YOUR OBJECTIVE » For this listing, the lines between the one holding "This screenshot has height=737, width=1065." and the one holding "Open the 时间粒度", inclusive, must be set down exactly.

GIVEN DATA »

____

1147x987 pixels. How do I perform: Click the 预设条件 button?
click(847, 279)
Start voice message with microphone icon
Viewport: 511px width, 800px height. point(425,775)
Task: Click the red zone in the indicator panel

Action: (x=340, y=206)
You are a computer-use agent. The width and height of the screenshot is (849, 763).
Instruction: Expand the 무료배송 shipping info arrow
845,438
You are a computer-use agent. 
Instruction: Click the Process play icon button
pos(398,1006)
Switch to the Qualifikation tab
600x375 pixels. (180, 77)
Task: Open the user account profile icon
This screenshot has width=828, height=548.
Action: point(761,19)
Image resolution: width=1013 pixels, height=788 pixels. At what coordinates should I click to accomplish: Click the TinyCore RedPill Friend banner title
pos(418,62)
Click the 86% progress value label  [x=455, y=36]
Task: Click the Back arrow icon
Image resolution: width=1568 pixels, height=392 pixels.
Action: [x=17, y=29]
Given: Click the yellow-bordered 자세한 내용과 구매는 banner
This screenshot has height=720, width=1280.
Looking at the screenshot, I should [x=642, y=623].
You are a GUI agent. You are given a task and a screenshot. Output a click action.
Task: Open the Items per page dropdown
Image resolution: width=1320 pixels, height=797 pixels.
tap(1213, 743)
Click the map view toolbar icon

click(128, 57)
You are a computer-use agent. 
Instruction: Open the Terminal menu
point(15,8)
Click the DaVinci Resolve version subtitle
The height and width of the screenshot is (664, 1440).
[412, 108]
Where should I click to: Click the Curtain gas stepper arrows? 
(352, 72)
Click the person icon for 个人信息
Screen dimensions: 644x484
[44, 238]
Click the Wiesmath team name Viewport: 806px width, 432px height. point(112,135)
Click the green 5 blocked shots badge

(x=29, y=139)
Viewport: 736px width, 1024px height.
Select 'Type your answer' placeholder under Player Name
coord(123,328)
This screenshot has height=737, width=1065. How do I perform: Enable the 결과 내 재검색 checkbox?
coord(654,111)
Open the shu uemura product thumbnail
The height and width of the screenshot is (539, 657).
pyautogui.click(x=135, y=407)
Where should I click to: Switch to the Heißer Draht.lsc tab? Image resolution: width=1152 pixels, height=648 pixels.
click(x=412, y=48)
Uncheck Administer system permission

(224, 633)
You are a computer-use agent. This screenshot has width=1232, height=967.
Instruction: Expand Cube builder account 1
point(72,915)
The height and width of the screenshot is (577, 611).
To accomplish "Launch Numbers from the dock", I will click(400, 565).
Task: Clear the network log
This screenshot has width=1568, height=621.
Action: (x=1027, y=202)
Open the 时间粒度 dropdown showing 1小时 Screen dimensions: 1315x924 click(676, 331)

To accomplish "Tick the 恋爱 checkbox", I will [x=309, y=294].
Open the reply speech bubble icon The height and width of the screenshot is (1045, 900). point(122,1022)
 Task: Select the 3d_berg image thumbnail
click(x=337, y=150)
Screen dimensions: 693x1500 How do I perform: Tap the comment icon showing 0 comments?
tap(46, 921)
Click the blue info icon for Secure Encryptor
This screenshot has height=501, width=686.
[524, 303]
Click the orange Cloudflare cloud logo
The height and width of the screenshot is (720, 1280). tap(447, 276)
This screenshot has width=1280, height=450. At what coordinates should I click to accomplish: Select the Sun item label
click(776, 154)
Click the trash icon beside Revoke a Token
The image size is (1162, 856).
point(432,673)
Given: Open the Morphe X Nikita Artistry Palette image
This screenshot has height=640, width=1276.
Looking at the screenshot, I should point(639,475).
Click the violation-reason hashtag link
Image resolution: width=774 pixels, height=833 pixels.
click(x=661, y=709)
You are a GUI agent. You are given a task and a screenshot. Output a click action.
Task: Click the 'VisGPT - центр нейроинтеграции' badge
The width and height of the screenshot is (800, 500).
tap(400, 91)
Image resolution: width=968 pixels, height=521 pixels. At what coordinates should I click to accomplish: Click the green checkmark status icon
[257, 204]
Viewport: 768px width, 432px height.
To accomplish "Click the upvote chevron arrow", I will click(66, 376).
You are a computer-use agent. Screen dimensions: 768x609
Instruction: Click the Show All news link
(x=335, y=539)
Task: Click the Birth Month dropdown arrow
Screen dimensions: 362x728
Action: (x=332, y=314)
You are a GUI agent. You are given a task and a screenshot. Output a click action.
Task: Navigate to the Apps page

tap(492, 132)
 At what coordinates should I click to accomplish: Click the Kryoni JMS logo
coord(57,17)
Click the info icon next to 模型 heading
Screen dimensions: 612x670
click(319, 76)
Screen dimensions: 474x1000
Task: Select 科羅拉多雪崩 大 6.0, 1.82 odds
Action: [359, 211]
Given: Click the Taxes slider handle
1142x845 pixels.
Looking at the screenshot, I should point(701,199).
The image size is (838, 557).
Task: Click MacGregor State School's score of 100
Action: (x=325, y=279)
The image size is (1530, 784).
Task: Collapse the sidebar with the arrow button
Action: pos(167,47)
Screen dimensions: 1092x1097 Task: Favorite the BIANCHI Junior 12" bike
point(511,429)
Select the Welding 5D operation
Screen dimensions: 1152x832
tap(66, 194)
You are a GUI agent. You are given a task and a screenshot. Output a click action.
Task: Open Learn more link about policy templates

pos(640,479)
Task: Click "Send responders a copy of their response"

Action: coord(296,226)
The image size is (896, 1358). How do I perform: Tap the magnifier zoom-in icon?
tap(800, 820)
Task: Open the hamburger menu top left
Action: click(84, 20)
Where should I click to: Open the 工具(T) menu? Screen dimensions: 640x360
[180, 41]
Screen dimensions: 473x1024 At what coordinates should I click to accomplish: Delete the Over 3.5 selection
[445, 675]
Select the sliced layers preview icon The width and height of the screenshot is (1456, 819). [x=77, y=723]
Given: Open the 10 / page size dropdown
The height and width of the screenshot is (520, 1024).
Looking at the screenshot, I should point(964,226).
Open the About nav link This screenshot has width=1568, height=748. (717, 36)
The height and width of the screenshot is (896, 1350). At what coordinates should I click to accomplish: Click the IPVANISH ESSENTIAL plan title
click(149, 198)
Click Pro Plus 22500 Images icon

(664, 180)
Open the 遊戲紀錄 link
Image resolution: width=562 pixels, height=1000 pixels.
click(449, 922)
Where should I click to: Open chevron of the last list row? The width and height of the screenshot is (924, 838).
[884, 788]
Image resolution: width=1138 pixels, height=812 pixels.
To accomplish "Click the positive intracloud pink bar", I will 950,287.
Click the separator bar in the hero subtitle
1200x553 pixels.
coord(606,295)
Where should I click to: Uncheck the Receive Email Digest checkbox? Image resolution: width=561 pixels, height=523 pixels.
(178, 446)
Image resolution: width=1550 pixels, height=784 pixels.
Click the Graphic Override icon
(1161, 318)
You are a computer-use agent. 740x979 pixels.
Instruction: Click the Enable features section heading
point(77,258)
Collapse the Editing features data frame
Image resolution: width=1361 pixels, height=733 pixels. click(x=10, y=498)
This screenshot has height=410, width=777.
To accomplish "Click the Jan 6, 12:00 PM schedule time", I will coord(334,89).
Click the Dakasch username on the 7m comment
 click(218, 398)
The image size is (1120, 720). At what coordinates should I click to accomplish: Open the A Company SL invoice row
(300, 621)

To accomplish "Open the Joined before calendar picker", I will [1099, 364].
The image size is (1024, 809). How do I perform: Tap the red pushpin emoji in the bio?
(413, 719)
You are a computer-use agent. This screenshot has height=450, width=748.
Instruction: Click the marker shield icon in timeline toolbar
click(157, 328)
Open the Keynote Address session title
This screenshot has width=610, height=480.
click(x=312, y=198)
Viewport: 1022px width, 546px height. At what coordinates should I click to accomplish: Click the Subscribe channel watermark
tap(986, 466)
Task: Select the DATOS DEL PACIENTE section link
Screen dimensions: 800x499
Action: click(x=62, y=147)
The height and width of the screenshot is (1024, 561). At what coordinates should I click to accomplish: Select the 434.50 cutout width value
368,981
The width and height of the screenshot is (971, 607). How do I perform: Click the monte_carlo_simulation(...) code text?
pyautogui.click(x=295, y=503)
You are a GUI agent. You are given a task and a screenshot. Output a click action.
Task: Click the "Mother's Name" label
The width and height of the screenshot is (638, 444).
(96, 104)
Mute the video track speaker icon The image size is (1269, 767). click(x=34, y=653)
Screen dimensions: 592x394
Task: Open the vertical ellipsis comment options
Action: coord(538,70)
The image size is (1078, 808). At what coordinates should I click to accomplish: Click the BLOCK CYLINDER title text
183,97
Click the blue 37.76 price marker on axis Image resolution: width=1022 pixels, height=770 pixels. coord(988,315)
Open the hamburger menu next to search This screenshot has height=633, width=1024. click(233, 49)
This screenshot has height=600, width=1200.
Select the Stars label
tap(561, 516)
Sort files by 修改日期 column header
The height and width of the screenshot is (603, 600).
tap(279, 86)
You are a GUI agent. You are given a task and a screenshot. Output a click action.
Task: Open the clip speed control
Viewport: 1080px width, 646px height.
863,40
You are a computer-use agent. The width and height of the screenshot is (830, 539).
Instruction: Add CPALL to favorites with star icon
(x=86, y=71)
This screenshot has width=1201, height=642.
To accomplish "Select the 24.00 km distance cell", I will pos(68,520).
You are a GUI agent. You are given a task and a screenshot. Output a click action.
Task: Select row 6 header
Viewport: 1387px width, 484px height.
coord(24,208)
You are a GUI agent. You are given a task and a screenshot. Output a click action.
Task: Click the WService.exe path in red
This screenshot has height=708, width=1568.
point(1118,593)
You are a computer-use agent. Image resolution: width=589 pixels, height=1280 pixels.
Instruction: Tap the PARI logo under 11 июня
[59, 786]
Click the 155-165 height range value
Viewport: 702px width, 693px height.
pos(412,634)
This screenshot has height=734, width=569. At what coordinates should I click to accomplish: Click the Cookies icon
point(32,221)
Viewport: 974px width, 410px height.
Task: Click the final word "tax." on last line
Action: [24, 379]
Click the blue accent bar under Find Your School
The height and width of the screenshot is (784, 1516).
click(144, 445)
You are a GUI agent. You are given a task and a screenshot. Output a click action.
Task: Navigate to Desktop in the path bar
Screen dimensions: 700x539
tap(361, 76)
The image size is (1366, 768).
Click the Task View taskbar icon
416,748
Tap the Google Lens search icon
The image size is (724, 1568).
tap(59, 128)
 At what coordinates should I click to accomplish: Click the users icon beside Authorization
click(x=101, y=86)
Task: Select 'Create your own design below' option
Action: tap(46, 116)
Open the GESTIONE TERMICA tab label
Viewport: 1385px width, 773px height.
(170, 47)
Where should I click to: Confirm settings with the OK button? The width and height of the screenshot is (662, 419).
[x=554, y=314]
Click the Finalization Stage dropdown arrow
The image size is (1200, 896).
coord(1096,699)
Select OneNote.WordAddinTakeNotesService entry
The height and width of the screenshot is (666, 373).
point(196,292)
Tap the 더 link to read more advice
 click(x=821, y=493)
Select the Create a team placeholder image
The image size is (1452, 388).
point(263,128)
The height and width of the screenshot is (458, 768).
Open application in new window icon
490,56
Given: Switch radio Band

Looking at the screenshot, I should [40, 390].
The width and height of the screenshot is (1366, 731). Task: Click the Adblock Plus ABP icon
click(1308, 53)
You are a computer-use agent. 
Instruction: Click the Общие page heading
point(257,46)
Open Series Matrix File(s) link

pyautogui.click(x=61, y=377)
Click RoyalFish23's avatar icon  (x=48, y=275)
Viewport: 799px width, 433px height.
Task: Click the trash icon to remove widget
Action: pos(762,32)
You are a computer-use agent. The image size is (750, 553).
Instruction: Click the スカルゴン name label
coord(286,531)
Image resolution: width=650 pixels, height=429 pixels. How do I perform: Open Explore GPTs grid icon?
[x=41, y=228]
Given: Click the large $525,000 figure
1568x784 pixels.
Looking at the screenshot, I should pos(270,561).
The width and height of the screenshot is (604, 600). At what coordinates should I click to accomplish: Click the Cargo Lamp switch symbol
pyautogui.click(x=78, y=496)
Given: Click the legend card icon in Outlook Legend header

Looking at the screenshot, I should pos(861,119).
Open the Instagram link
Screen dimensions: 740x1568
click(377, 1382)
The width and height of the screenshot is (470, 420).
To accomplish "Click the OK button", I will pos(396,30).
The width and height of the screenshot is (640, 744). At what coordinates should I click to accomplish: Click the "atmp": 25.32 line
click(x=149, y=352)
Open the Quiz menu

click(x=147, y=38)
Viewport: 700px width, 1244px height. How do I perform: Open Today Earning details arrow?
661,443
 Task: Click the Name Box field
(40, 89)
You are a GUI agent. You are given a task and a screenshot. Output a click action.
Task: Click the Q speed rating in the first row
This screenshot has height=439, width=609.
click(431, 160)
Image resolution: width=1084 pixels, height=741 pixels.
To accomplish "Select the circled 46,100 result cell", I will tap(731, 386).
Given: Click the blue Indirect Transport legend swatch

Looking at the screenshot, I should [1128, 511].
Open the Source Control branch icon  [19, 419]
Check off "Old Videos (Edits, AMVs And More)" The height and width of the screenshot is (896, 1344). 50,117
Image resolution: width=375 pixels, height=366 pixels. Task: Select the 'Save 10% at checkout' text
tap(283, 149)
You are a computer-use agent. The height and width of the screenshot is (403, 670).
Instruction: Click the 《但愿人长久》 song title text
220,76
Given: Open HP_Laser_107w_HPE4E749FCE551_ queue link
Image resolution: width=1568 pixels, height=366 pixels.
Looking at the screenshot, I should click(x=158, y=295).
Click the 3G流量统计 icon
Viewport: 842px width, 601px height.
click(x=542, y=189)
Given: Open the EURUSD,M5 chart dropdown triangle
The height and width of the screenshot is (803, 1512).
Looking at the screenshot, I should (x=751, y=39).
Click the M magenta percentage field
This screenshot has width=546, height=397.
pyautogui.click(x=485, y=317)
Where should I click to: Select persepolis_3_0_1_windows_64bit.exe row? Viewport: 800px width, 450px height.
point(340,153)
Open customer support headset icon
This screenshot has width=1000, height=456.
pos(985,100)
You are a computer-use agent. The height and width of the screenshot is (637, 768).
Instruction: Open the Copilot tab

____

ANSWER SECTION »
This screenshot has height=737, width=1065. How do I perform: Enable the 결과 내 재검색 checkbox?
coord(654,111)
Open the shu uemura product thumbnail
The height and width of the screenshot is (539, 657).
pyautogui.click(x=135, y=407)
Where should I click to: Switch to the Heißer Draht.lsc tab? Image resolution: width=1152 pixels, height=648 pixels.
click(x=412, y=48)
Uncheck Administer system permission

(224, 633)
You are a computer-use agent. This screenshot has width=1232, height=967.
Instruction: Expand Cube builder account 1
point(72,915)
The height and width of the screenshot is (577, 611).
To accomplish "Launch Numbers from the dock", I will click(400, 565).
Task: Clear the network log
This screenshot has width=1568, height=621.
Action: (x=1027, y=202)
Open the 时间粒度 dropdown showing 1小时 Screen dimensions: 1315x924 click(676, 331)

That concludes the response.